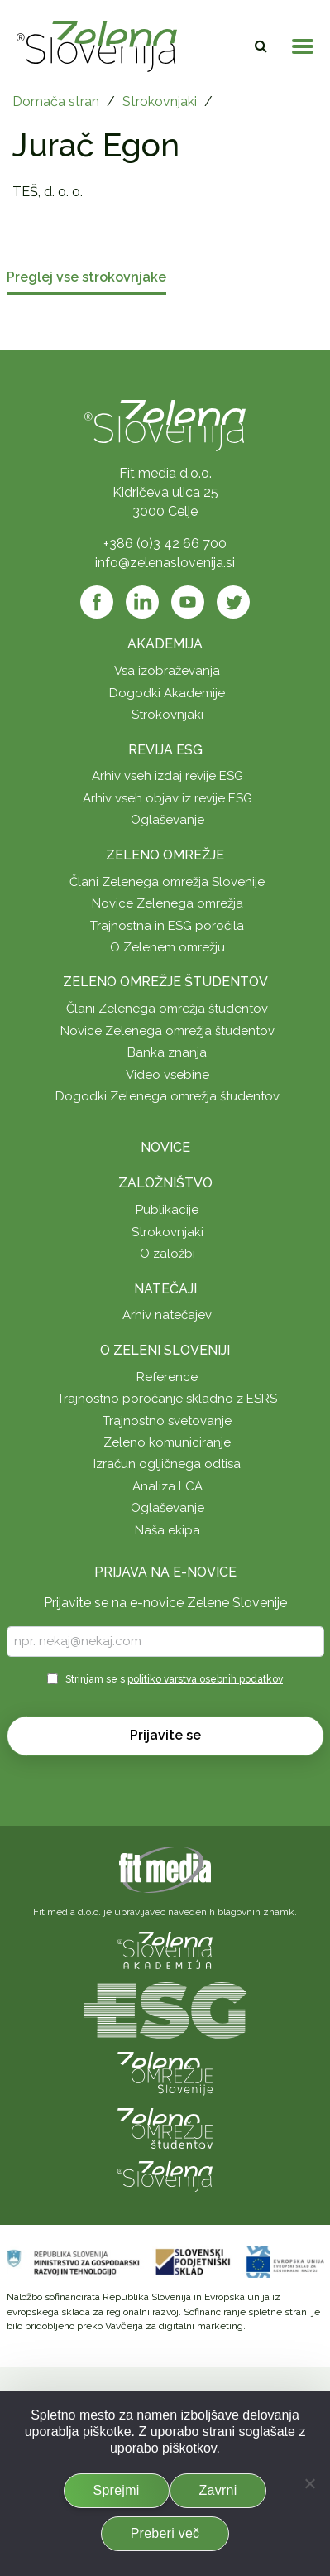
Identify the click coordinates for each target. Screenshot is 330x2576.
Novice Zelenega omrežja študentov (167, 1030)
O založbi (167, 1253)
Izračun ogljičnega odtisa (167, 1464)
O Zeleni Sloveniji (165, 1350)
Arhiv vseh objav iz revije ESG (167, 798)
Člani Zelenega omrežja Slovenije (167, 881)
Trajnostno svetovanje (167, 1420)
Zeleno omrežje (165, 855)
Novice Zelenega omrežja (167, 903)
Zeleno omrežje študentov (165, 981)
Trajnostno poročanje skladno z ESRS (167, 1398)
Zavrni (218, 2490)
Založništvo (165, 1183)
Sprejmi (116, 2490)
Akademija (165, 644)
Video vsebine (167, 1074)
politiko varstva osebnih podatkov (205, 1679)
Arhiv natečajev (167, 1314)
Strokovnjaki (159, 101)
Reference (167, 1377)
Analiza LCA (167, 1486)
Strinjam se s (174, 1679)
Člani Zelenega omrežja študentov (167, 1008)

...

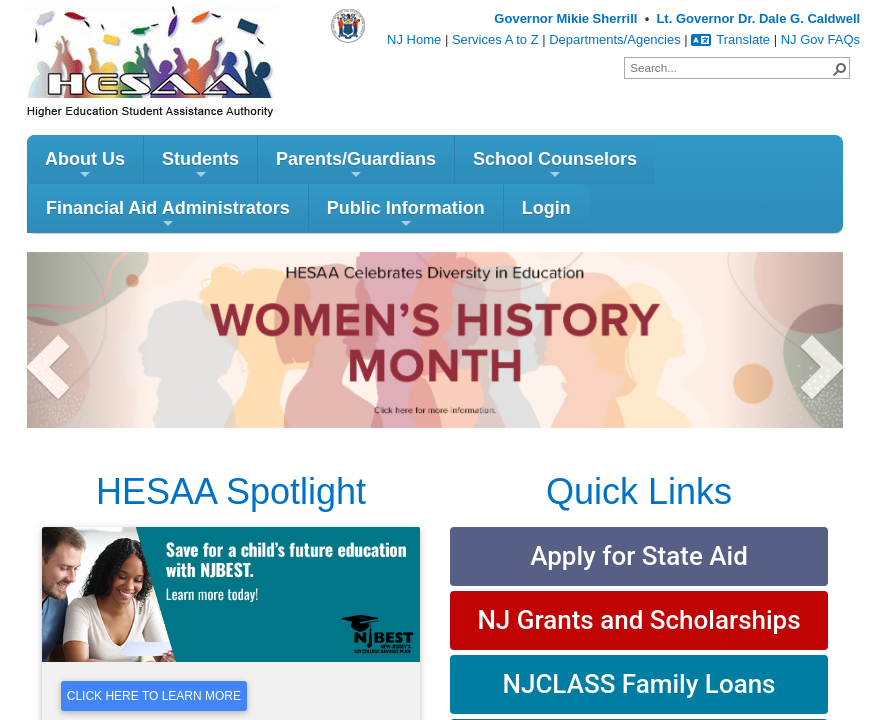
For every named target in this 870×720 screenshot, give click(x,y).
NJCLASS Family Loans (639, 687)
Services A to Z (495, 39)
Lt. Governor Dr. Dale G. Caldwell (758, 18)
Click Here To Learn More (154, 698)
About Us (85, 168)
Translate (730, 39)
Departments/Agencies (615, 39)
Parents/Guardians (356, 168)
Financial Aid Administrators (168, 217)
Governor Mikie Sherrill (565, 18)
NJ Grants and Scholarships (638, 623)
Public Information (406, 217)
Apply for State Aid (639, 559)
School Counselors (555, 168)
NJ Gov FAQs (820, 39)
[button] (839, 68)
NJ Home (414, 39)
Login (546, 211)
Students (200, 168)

--

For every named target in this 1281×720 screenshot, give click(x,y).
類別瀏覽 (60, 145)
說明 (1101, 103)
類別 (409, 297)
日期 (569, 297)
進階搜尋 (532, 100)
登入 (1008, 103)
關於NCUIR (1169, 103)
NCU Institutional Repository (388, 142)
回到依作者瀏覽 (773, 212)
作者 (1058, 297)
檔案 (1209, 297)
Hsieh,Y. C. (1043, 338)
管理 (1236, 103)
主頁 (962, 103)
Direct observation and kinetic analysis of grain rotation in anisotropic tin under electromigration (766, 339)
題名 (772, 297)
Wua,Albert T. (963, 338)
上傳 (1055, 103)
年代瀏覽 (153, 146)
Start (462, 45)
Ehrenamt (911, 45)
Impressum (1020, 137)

--- What is being asked ---
Lay out as a JSON list of strings the lines from the one containing "Identify the click" through the one containing "Strinjam se s (174, 1679)", both included, with one string per line and any blank lines left out.

--- Answer below ---
[
  "Identify the click coordinates for each target. Screenshot is 330x2576.",
  "Novice Zelenega omrežja študentov (167, 1030)",
  "O založbi (167, 1253)",
  "Izračun ogljičnega odtisa (167, 1464)",
  "O Zeleni Sloveniji (165, 1350)",
  "Arhiv vseh objav iz revije ESG (167, 798)",
  "Člani Zelenega omrežja Slovenije (167, 881)",
  "Trajnostno svetovanje (167, 1420)",
  "Zeleno omrežje (165, 855)",
  "Novice Zelenega omrežja (167, 903)",
  "Zeleno omrežje študentov (165, 981)",
  "Trajnostno poročanje skladno z ESRS (167, 1398)",
  "Zavrni (218, 2490)",
  "Založništvo (165, 1183)",
  "Sprejmi (116, 2490)",
  "Akademija (165, 644)",
  "Video vsebine (167, 1074)",
  "politiko varstva osebnih podatkov (205, 1679)",
  "Arhiv natečajev (167, 1314)",
  "Strokovnjaki (159, 101)",
  "Reference (167, 1377)",
  "Analiza LCA (167, 1486)",
  "Strinjam se s (174, 1679)"
]